[Extrait fourni]
"Il faut à la fois témoigner notre solidarité aux chrétiens d’Orient

et poursuivre le dialogue avec les croyants musulmans. "

 Justice

Interview de Mgr Michel Santier, Evêque de Créteil et Président du Conseil pour les relations interreligieuses de la Conférence des évêques catholiques  de France.

 

 Beaucoup d'émotion, le vendredi 19 novembre en fin de matinée, dans la cathédrale de Créteil (Val-de-Marne) où avait lieu une célébration eucharistique « en lien avec les chrétiens d'Irak ». Au premier rang de l'assemblée se trouvaient des parents de victimes du massacre du 31 octobre dans l'église Notre-Dame-du-Perpétuel-Secours à Bagdad - notamment la mère et la sœur d'un jeune prêtre tué - ainsi que des blessés qui ne sont plus hospitalisés. C'est en effet à Créteil qu'avaient été accueillis les 150 victimes et proches de victimes de l'attentat, invitées par le gouvernement français.

L'évêque de Créteil, Michel Santier, présidait la concélébration à laquelle ont participé des prêtres du diocèse et d'autres venus de paroisses catholiques orientales de la région parisienne. La cathédrale était pratiquement pleine. Bien que cette messe ait été célébrée un jour de semaine, de nombreux chrétiens irakiens et proche-orientaux résidant en Région parisienne, ainsi que beaucoup de catholiques du diocèse, avaient tenu à prier avec leurs frères martyrs et persécutés. L'iman de la mosquée de Créteil a adressé un message de solidarité aux participants.

Dans l'interview qu'il a bien voulu nous accorder, le Père Santier explique pourquoi il a organisé cette célébration  et pourquoi la solidarité active avec les chrétiens du Proche-Orient n'est pas en contradiction avec ce dialogue en vérité qu'il entend continuer à promouvoir avec les croyants musulmans. Un dialogue dont il est expressément en charge au sein de l'épiscopat français. Précisons que depuis l'an dernier, le Père Santier est membre du réseau Chrétiens de la Méditerranée.

 

Pourquoi avez-vous organisé cette célébration dans votre cathédrale de Créteil ? Quelle signification avez-vous voulu lui donner ?

 

Lorsque j’ai appris que des chrétiens, des catholiques de Bagdad qui avaient vécu le massacre dans l’Eglise de Notre Dame du Perpétuel Secours, étaient arrivés à Créteil, je me suis dit aussitôt en mon nom personnel et au nom de tous les évêques de France, et donc de tous les catholiques : « ils sont nos frères, nous ne pouvons les laisser seuls, je vais allez les visiter ».

Le samedi 13 novembre au matin, je leur ai rendu visite au centre d’accueil pour demandeurs d’asile de Créteil. Le mercredi après-midi 17 novembre, à l’hôpital Henri Mondor de Créteil,  je suis allé visiter la maman du Père Taer qui a été assassiné, ainsi  qu’un autre de ses fils. Je me suis rendu ensuite au chevet d’un jeune catéchiste de 19 ans, très affecté par le décès du Père Taer, qui vivait un ministère en proximité avec les familles les plus pauvres.

[Consigne]
Traduisez en anglais la phrase suivante de l'entretien avec l'évêque de Créteil : « L'évêque de Créteil, Michel Santier, présidait la concélébration à laquelle ont participé des prêtres du diocèse et d'autres venus de paroisses catholiques orientales de la région parisienne. »

[Contenu des données]
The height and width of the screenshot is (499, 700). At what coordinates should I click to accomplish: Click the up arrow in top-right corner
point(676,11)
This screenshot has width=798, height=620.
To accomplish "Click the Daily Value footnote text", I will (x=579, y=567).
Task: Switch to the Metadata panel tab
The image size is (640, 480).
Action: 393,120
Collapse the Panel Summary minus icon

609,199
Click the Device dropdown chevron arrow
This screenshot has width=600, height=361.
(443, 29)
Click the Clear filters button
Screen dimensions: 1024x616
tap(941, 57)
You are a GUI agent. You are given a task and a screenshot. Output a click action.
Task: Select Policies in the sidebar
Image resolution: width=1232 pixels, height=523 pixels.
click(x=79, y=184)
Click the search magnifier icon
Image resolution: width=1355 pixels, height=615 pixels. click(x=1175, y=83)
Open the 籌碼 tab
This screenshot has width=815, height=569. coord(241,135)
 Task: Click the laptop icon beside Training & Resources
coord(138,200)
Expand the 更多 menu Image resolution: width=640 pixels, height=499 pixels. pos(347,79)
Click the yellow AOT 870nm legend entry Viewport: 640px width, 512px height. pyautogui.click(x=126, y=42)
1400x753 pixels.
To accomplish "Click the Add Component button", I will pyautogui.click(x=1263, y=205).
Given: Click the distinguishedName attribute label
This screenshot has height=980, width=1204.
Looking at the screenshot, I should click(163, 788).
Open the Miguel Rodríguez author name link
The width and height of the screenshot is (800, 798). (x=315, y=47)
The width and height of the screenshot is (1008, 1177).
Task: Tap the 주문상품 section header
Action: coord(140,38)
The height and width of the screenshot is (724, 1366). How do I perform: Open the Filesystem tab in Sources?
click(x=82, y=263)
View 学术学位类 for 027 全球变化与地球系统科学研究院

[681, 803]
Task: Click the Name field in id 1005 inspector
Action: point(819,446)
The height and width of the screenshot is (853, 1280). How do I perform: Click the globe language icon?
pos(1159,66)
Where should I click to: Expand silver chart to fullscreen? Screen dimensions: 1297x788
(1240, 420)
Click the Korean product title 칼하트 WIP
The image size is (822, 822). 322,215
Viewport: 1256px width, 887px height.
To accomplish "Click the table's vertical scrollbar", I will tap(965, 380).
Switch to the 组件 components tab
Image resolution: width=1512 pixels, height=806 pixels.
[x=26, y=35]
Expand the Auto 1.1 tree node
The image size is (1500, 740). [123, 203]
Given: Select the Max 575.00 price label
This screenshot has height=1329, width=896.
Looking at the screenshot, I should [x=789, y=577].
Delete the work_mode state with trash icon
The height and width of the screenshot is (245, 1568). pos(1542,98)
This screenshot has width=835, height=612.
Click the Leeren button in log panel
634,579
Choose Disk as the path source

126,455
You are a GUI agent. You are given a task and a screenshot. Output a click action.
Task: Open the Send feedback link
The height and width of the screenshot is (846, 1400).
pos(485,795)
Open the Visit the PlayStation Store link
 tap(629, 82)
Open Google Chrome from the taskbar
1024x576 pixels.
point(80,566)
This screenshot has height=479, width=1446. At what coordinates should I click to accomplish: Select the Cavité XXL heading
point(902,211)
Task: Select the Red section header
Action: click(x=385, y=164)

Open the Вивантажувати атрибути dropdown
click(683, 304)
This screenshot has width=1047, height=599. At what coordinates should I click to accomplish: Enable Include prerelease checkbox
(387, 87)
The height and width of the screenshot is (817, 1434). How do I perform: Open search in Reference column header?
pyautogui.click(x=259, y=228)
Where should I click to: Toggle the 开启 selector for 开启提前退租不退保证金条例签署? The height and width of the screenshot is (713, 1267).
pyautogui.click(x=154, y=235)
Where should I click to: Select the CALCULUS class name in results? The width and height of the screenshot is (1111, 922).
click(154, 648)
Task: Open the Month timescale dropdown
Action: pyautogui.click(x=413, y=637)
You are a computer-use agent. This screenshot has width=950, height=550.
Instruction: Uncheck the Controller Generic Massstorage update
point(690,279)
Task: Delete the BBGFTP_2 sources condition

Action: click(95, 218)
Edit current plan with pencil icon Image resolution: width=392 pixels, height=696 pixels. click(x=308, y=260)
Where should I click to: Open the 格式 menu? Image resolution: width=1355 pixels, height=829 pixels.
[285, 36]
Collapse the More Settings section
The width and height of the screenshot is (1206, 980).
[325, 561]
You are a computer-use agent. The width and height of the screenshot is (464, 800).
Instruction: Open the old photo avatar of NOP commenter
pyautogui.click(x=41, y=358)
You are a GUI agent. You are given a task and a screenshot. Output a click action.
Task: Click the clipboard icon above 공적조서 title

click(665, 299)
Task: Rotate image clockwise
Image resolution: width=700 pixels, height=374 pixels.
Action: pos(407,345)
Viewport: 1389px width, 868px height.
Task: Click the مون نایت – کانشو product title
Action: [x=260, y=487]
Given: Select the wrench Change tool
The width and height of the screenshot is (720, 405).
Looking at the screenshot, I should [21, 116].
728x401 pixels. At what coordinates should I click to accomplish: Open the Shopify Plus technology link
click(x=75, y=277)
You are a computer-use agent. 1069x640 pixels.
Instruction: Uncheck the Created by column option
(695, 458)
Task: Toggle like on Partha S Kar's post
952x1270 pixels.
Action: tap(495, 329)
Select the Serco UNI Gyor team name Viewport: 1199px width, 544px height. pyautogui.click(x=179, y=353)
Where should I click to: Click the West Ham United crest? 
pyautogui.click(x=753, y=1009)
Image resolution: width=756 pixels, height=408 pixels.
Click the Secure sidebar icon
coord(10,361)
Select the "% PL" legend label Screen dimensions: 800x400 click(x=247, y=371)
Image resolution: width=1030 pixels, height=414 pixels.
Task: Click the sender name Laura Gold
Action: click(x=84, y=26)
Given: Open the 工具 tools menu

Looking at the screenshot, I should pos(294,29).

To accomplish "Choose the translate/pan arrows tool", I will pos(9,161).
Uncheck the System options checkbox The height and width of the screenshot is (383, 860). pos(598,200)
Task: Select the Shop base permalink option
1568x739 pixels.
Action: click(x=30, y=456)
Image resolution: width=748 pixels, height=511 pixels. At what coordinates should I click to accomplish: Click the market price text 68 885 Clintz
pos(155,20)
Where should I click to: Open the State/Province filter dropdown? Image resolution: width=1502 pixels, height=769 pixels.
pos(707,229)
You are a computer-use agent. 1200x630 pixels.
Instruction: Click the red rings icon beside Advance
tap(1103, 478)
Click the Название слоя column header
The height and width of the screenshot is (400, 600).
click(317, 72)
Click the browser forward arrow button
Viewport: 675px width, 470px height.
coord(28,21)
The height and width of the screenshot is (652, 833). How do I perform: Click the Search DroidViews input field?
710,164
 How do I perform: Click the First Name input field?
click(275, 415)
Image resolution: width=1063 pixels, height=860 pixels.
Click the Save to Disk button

[Résultat]
The bishop of Créteil, Michel Santier, presided over the concelebration, in which priests of the diocese took part, along with others who had come from Eastern Catholic parishes in the Paris region.